# Approximating Pi Using A Circle And A Square

Pi day was a few weeks ago, but I came across this simple approximation of pi recently and decided to put together an example in PHP since it seemed pretty simple.

This approximation of pi centers around a real world example, but we can simulate this using some code.

Let's say you have a dart board that fits inside a square area so that it is flush with the outside of the square. Then you pick someone who is particularly bad at darts and get them to start throwing darts. Record where the darts hit and after a million or so darts you will have a number of darts that hit the board and a number of darts that hit the background.

Using these figures you can work out a (rough) approximation of pi using the following formula.

``(dart board hits / (background hits + dart board hits)) * 4``

The area of the dart board here is πr2, and the area of the background board is 4r2. The probability that a dart will hit the circle is therefore π/4 (i.e. πr2/4r2), so we can get the original value of pi back by multiplying by 4.

This is an example of a Monte Carlo Simulation, which a technique that predicts possible outcomes of an uncertain event.

Essentially, with enough data points you can build up a picture of the possible outcomes and get a overall picture of what sort of result you will get if you make another move. What we are predicting here is the possibility of a dart hitting the area outside of the dart board, which is close to the value of pi.

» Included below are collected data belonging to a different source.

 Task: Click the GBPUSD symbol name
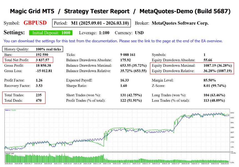click(35, 23)
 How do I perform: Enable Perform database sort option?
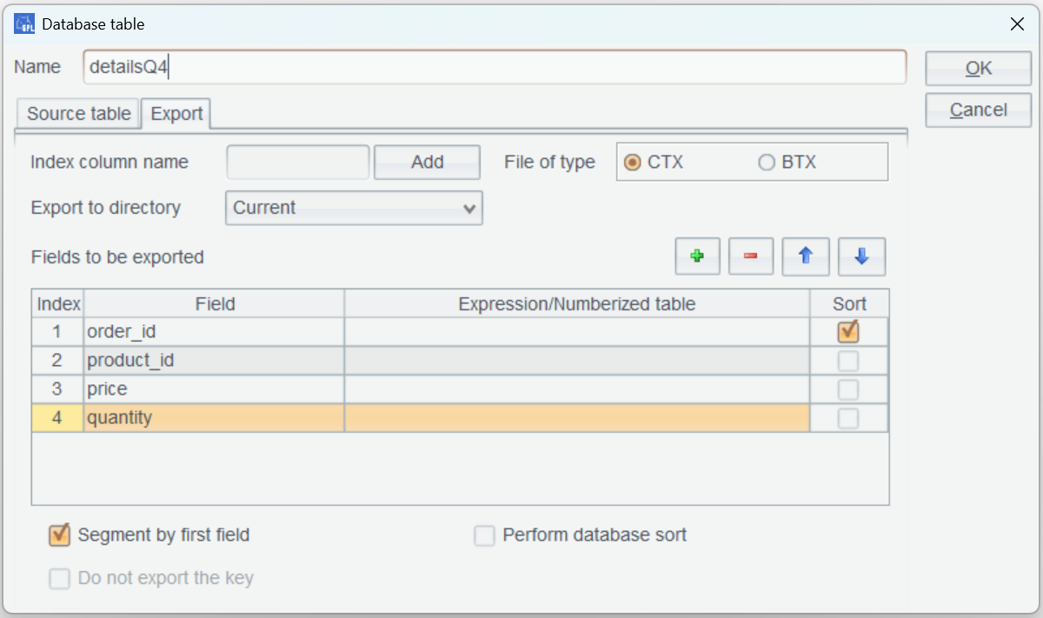pos(484,535)
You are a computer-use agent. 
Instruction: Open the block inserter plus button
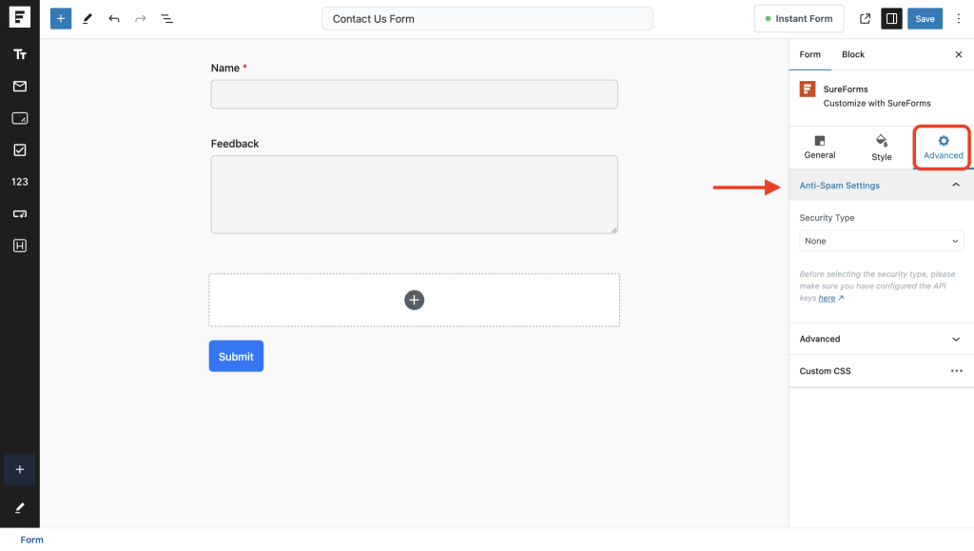pyautogui.click(x=61, y=19)
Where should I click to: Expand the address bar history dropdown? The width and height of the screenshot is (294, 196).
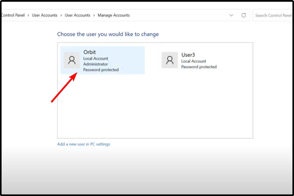click(231, 15)
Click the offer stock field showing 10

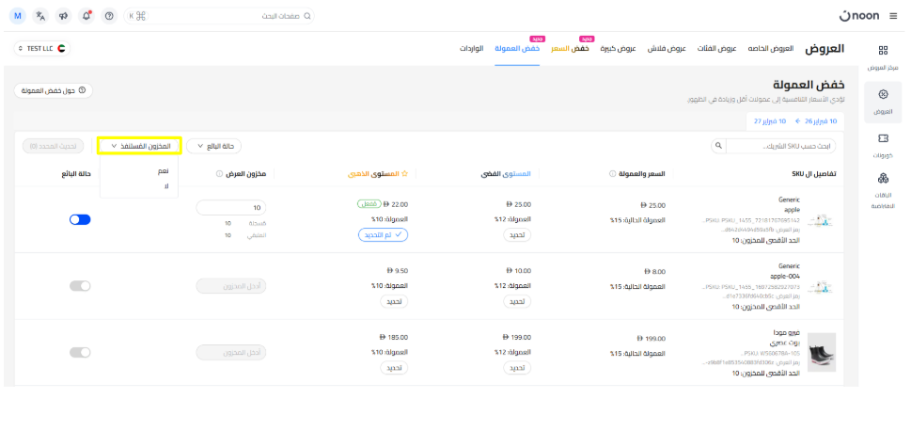(231, 207)
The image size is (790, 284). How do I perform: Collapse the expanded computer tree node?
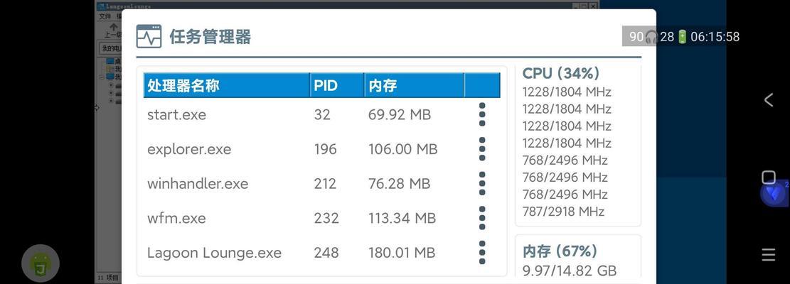coord(102,77)
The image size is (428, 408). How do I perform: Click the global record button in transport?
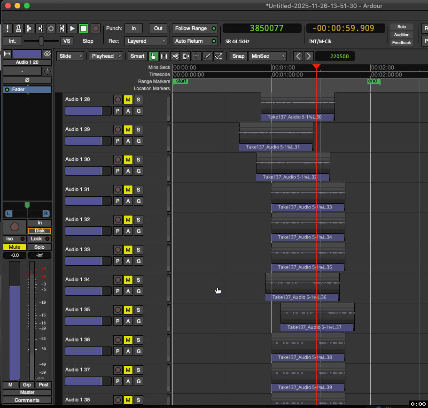coord(96,29)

To simulate this example in a computer we first need to create the game area, which is a square image that contains a circle in the exact center. The following PHP does this, using the imagefilledrectangle() and imagefilledellipse() to draw the two shapes we are interested in, using different colours.

``````<?php

\$height = 500;
\$width = 500;

// Create image.
\$img = imagecreatetruecolor(\$width, \$height);

// Set up colours.
\$red = imagecolorallocate(\$img, 255, 0, 0);
\$green = imagecolorallocate(\$img, 0, 255, 0);

// Draw background rectangle.
imagefilledrectangle(\$img, 0, 0, \$width, \$height, \$red);
// Draw foreground circle.
imagefilledellipse(\$img, \$height / 2, \$width /2, \$width, \$height, \$green);

// Generate the image.
imagepng(\$img, 'pi' . '.png');

// Destroy the image resource.
imagedestroy(\$img);``````

This produces the following image.

What we need to do now is fun through lots of random points on the image and see what colour they are, using the imagecolorat() function. If the colour is red then we have hit the background, otherwise we assume that we have hit the circle and record a hit to the circle. This method gets around using any actual maths to find out if the point is inside or outside the circle, but that's certainly possible.

We are using the alternative random function mt_rand() here in order to attempt to alleviate the cyclic nature of the PHP native rand() function.

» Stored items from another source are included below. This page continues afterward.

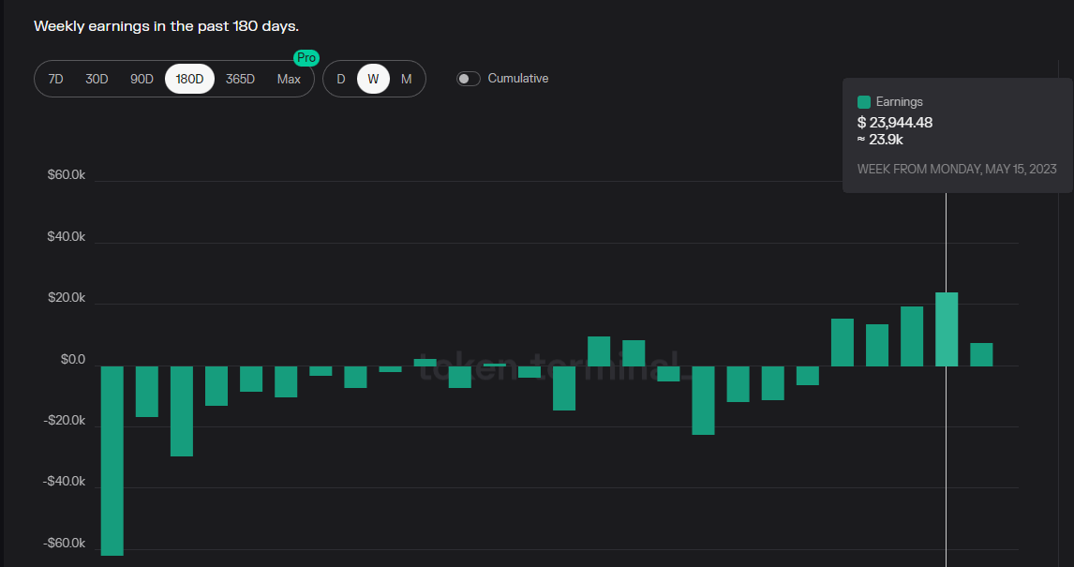Click the $60.0k axis label
This screenshot has width=1074, height=567.
pyautogui.click(x=66, y=174)
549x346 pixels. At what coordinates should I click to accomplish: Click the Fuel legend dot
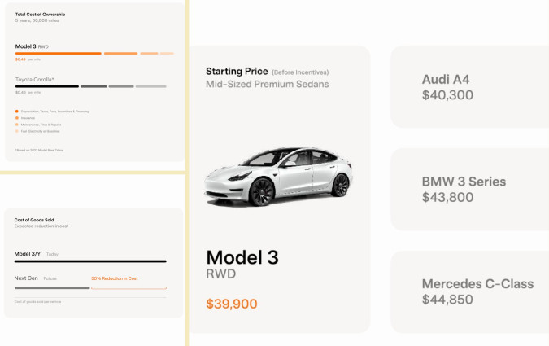[x=16, y=130]
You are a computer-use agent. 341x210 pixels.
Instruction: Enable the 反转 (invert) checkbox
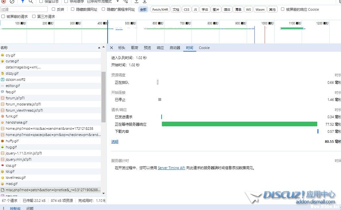pos(54,9)
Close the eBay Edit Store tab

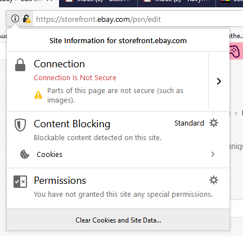pyautogui.click(x=50, y=1)
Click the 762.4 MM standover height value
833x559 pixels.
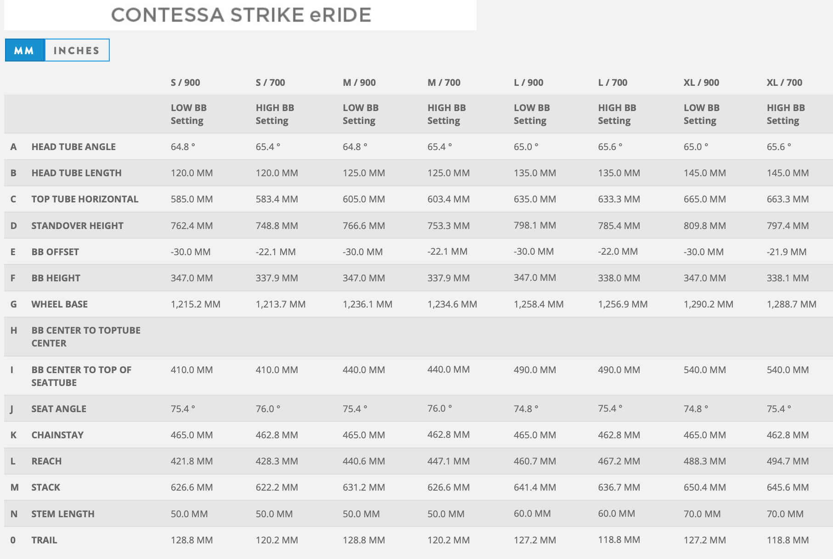point(191,226)
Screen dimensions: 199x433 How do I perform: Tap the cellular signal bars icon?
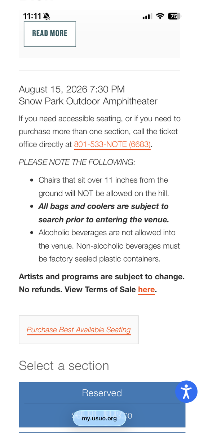tap(147, 16)
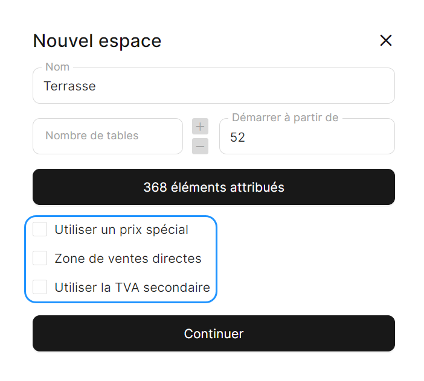
Task: Click the value 52 in the start field
Action: click(237, 137)
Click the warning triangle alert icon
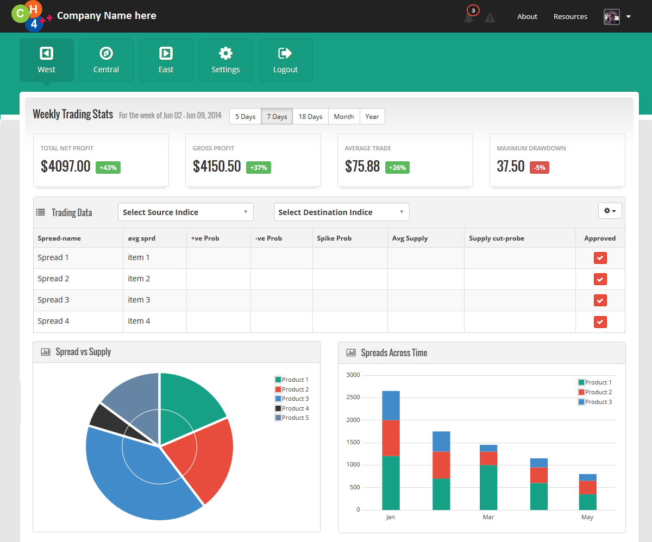This screenshot has width=652, height=542. point(490,18)
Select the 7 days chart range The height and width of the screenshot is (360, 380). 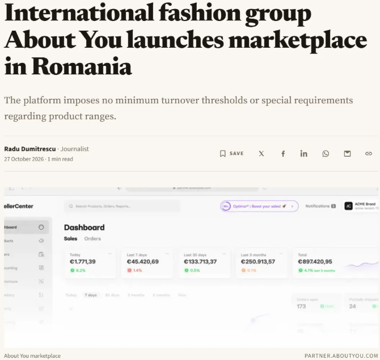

``````// Set up variables to count the random points.
\$circle = 0;
\$background = 0;

// Loop x number of times and record where we landed.
for (\$i = 0; \$i < 10_000_000_000; \$i++) {
\$colour = imagecolorat(\$img, mt_rand(0, \$width - 1), mt_rand(0, \$height - 1));
if (\$colour === \$red) {
// Record a hit on the background.
\$background++;
} else {
// Record a hit on the circle.
\$circle++;
}
}``````

Using the results of this loop we can print out the results and make the final calculation like this.

``````// Report on the findings.
echo 'Circle: ' . \$circle . PHP_EOL;
echo 'Background: ' . \$background . PHP_EOL;
echo 'Ratio: ' . ((\$circle/(\$background+\$circle))*4) . PHP_EOL;``````

With a 10 billion (10,000,000,000) points this takes a few minutes to run and produces the following output.

``````Circle: 7868623953
Background: 2131376047
Ratio: 3.1474495812``````

Well, it's close, but not exactly a good approximation. I certainly wouldn't use this technique to calculate the actual value of pi as it would take a very long time and not produce a useful result.

Of course, with this approximation the larger the image and the number of points, the better the approximation. With 10 billion points the script took a little over 30 minutes to complete on my computer so setting the value higher would take much longer and couldn't give decent results.

If I just alter the size of the original image to be 10,000 x 10,000 and run the simulation with just 10 million points I saw pi worked out to be 3.1417928. This is a closer value to pi, but it was more of an artifact of the randomness of the simulation.